Problem details:
Please rewrite the records below, changing "Instruction" to "Command" wherever it appears and keeping everything else the same.

Records for pointing to text and elements:
____________________

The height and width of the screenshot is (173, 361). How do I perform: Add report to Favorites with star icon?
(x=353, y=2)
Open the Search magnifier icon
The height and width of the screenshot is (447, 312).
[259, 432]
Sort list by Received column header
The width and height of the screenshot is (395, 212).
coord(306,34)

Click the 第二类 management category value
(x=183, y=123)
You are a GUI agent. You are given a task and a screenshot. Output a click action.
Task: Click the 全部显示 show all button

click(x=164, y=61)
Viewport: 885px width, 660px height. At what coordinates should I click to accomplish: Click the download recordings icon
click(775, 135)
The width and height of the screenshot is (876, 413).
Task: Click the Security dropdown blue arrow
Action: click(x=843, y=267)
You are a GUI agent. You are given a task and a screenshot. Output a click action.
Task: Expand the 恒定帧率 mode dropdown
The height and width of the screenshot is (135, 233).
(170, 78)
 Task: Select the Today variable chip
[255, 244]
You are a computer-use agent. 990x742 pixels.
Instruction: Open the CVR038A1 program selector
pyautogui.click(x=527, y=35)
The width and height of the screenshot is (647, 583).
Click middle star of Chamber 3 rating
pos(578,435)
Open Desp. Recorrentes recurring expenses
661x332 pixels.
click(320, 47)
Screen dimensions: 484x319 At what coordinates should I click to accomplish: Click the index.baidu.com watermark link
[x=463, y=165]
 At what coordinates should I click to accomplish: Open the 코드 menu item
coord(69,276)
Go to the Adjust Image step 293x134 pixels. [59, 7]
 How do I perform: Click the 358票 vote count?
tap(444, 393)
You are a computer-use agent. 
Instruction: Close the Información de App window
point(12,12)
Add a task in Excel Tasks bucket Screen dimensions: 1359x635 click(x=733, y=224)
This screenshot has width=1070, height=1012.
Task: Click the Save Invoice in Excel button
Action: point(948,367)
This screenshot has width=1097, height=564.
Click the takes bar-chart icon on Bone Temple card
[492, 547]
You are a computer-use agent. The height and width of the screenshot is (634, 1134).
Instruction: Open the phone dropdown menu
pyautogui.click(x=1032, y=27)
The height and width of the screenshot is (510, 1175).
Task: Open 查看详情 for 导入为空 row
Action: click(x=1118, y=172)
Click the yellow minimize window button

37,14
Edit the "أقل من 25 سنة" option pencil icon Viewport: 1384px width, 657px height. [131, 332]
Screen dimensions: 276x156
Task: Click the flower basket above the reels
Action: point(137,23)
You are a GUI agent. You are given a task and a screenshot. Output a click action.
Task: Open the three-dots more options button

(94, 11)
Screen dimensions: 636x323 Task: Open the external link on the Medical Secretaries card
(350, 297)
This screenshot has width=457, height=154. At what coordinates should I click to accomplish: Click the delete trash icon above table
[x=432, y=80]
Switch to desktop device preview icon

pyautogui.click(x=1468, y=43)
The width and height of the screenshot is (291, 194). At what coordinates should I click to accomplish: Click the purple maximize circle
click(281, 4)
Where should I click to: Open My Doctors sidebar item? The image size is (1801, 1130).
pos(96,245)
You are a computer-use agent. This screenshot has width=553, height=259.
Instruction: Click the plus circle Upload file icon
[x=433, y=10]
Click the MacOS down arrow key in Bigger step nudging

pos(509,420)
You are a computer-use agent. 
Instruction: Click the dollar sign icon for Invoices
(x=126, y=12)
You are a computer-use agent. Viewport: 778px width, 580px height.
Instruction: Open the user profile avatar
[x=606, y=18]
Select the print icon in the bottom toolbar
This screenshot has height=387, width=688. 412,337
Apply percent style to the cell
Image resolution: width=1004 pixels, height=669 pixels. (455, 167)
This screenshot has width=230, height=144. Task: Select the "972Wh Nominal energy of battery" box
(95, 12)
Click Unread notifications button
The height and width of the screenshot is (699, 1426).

____________________

Result for this task:
The height and width of the screenshot is (173, 361). How do I perform: Add report to Favorites with star icon?
(x=353, y=2)
Open the Search magnifier icon
The height and width of the screenshot is (447, 312).
[259, 432]
Sort list by Received column header
The width and height of the screenshot is (395, 212).
coord(306,34)

Click the 第二类 management category value
(x=183, y=123)
You are a GUI agent. You are given a task and a screenshot. Output a click action.
Task: Click the 全部显示 show all button

click(x=164, y=61)
Viewport: 885px width, 660px height. At what coordinates should I click to accomplish: Click the download recordings icon
click(775, 135)
The width and height of the screenshot is (876, 413).
Task: Click the Security dropdown blue arrow
Action: click(x=843, y=267)
You are a GUI agent. You are given a task and a screenshot. Output a click action.
Task: Expand the 恒定帧率 mode dropdown
The height and width of the screenshot is (135, 233).
(170, 78)
 Task: Select the Today variable chip
[255, 244]
You are a computer-use agent. 990x742 pixels.
Command: Open the CVR038A1 program selector
pyautogui.click(x=527, y=35)
The width and height of the screenshot is (647, 583).
Click middle star of Chamber 3 rating
pos(578,435)
Open Desp. Recorrentes recurring expenses
661x332 pixels.
click(320, 47)
Screen dimensions: 484x319 At what coordinates should I click to accomplish: Click the index.baidu.com watermark link
[x=463, y=165]
 At what coordinates should I click to accomplish: Open the 코드 menu item
coord(69,276)
Go to the Adjust Image step 293x134 pixels. [59, 7]
 How do I perform: Click the 358票 vote count?
tap(444, 393)
You are a computer-use agent. 
Command: Close the Información de App window
point(12,12)
Add a task in Excel Tasks bucket Screen dimensions: 1359x635 click(x=733, y=224)
This screenshot has width=1070, height=1012.
Task: Click the Save Invoice in Excel button
Action: point(948,367)
This screenshot has width=1097, height=564.
Click the takes bar-chart icon on Bone Temple card
[492, 547]
You are a computer-use agent. The height and width of the screenshot is (634, 1134).
Command: Open the phone dropdown menu
pyautogui.click(x=1032, y=27)
The height and width of the screenshot is (510, 1175).
Task: Open 查看详情 for 导入为空 row
Action: click(x=1118, y=172)
Click the yellow minimize window button

37,14
Edit the "أقل من 25 سنة" option pencil icon Viewport: 1384px width, 657px height. [131, 332]
Screen dimensions: 276x156
Task: Click the flower basket above the reels
Action: point(137,23)
You are a GUI agent. You are given a task and a screenshot. Output a click action.
Task: Open the three-dots more options button

(94, 11)
Screen dimensions: 636x323 Task: Open the external link on the Medical Secretaries card
(350, 297)
This screenshot has width=457, height=154. At what coordinates should I click to accomplish: Click the delete trash icon above table
[x=432, y=80]
Switch to desktop device preview icon

pyautogui.click(x=1468, y=43)
The width and height of the screenshot is (291, 194). At what coordinates should I click to accomplish: Click the purple maximize circle
click(281, 4)
Where should I click to: Open My Doctors sidebar item? The image size is (1801, 1130).
pos(96,245)
You are a computer-use agent. This screenshot has width=553, height=259.
Command: Click the plus circle Upload file icon
[x=433, y=10]
Click the MacOS down arrow key in Bigger step nudging

pos(509,420)
You are a computer-use agent. 
Command: Click the dollar sign icon for Invoices
(x=126, y=12)
You are a computer-use agent. Viewport: 778px width, 580px height.
Command: Open the user profile avatar
[x=606, y=18]
Select the print icon in the bottom toolbar
This screenshot has height=387, width=688. 412,337
Apply percent style to the cell
Image resolution: width=1004 pixels, height=669 pixels. (455, 167)
This screenshot has width=230, height=144. Task: Select the "972Wh Nominal energy of battery" box
(95, 12)
Click Unread notifications button
The height and width of the screenshot is (699, 1426).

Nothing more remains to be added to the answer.